SOMUT DATA DE VERİ DA YOK
Biz de 325 milyon değerimizle Avrupa’nın en kıymetli 10’uncu ulusal grubuyuz. Bu market bedeliyle son 24’e kalmamızı zafer kabul edemeyiz. Son 16’ya kalmamız gerekiyordu hatta. Kalamadınız. Ve size niçini sorulduğunda yanıtınız yukarıda! Bu karşılıktan daha sonra ben bir sporsever olarak Güneş’e olan inancımı kaybettim. Dün 125 dakikada ortaya rastgele bir somut bilgi, veri, tahlil koymadınız.
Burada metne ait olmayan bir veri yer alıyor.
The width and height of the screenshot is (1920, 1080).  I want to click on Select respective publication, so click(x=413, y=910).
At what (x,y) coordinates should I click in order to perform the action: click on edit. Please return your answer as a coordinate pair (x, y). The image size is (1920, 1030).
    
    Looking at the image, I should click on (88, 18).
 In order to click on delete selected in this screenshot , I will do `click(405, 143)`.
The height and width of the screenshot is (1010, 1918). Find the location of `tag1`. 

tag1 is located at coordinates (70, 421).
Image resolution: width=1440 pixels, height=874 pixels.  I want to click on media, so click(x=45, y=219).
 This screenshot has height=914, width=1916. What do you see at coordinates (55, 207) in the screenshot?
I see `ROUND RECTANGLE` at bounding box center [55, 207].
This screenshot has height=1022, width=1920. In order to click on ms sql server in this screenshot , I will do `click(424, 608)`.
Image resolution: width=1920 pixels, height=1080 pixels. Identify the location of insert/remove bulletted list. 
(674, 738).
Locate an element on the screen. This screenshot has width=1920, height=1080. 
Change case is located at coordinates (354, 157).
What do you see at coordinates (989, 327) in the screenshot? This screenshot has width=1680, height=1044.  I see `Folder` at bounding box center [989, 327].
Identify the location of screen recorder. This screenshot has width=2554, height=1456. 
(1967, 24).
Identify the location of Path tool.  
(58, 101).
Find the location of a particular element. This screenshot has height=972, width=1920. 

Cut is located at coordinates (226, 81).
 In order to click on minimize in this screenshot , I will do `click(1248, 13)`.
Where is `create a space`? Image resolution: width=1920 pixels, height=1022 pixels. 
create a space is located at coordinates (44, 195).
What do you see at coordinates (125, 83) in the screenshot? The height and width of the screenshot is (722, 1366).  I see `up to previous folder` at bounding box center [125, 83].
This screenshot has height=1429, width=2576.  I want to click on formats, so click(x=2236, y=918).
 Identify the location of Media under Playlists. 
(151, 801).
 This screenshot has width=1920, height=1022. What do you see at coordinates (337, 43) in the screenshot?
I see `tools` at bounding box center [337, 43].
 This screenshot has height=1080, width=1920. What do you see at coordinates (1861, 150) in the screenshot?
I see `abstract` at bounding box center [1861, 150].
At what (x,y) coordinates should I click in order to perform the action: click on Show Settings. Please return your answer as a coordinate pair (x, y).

Bana hiç bir şey geçmedi. Futbolculara da geçtiği konusunda önemli dertlerim var. Sayın Güneş… niye her rakibimiz bizden 5,5 kilometre fazla koştu? niye as ekibimizi yalnızca FIFA 177’ncisi Moldova önünde denedik? niye son maçta 3-1 mağlupken son değişikliğimiz Dorukhan oldu? Kenarda Halil-Enes varken hedefimiz daha fazla gol yememek miydi? Sayın Güneş… İrtibat her şey. Haddim değil lakin, size bir Ünsal Oskay kitabı önermek isterim. Ya da bir Amerikan güldürüsü olan Ted Lasso’yu izlemenizi. Ted Lasso, bu biçimde büyük bir kayıp daha sonrası şu biçimde diyor bir kısımda: “Kazanmak ya da kaybetmek değil sıkıntı. Bir teknik adamın işi, oyuncunun ortasından alanda ve saha haricinde en düzgün versiyonunu çıkarmak”. Biz niye bu çocukların en yeterli versiyonunu ortaya çıkaramadık Sayın Güneş? Keşke alabilseydik bu sorunun karşılığını sizden.